═════ Supplied data ═════

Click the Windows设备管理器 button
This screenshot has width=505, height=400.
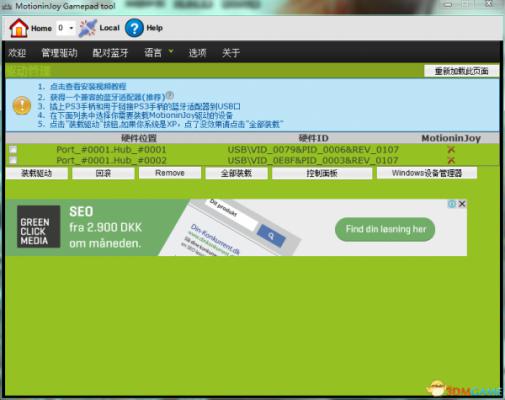(x=427, y=173)
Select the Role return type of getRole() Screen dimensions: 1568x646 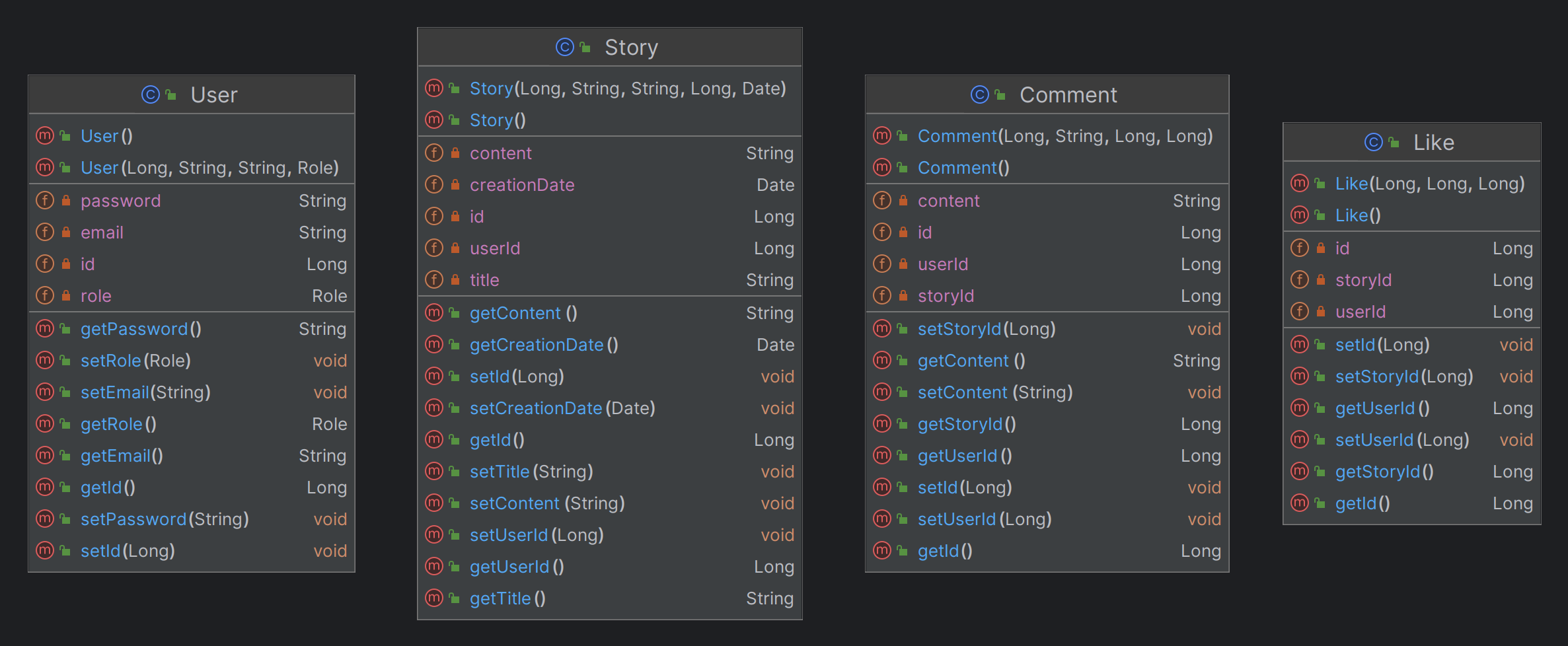329,424
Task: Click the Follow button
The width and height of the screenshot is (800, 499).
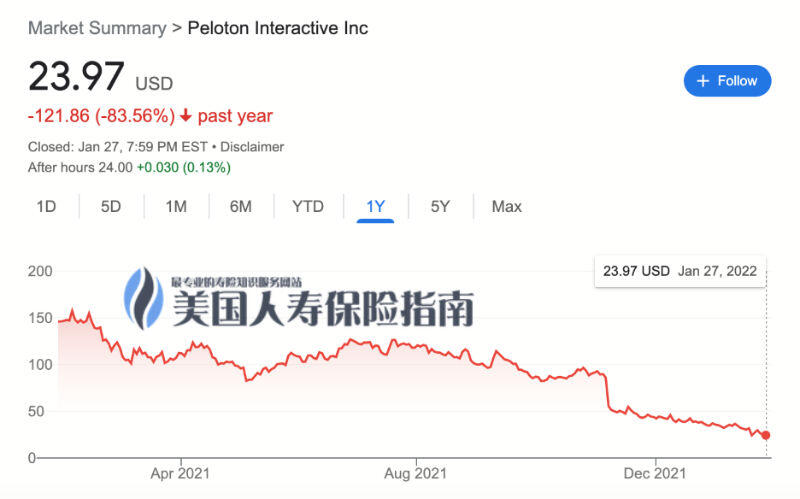Action: tap(727, 81)
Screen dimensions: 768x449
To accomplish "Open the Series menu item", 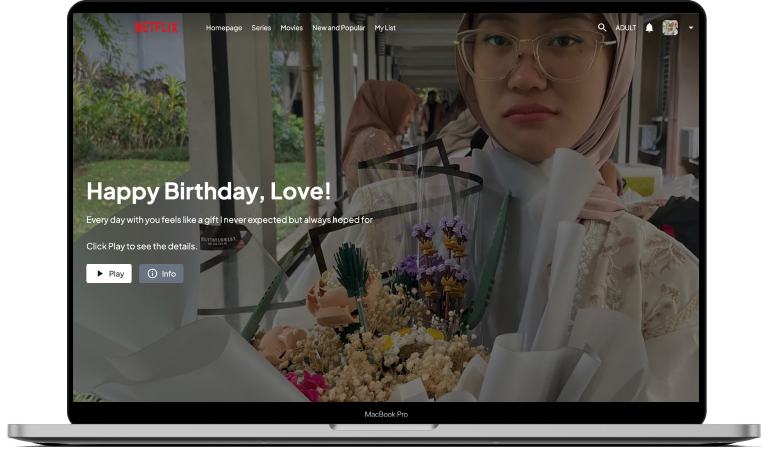I will [261, 28].
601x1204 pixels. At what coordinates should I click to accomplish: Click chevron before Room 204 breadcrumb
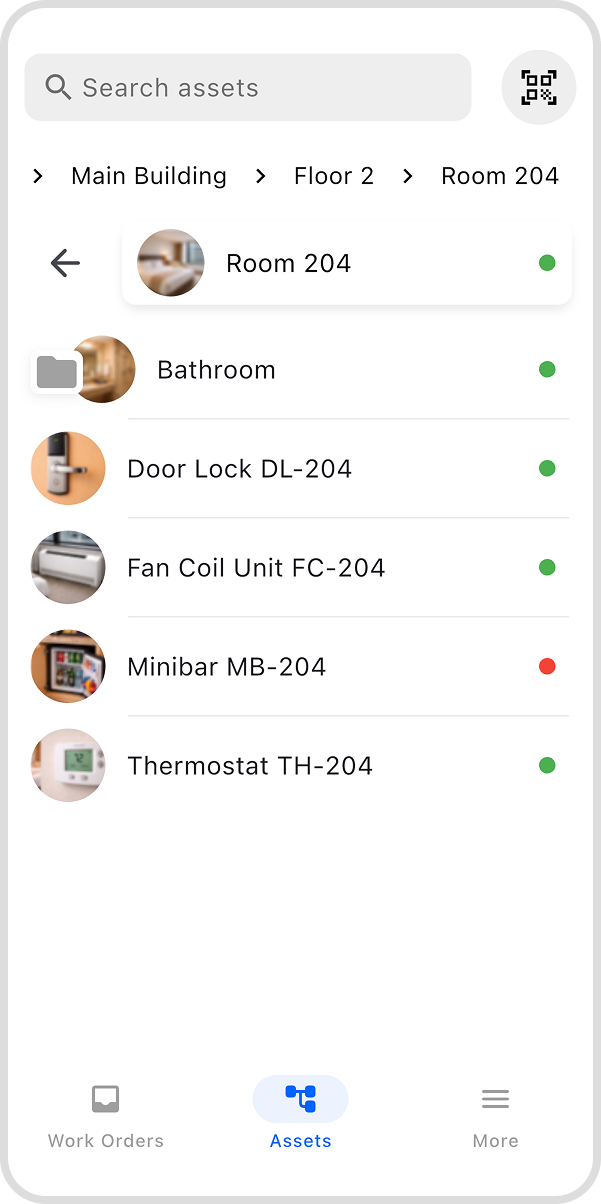click(x=408, y=177)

═════

Exercise prompt. Match on "button" and report each line of the data above that has it.

Solution for this problem.
Click the Windows设备管理器 button
Task: Click the Follow button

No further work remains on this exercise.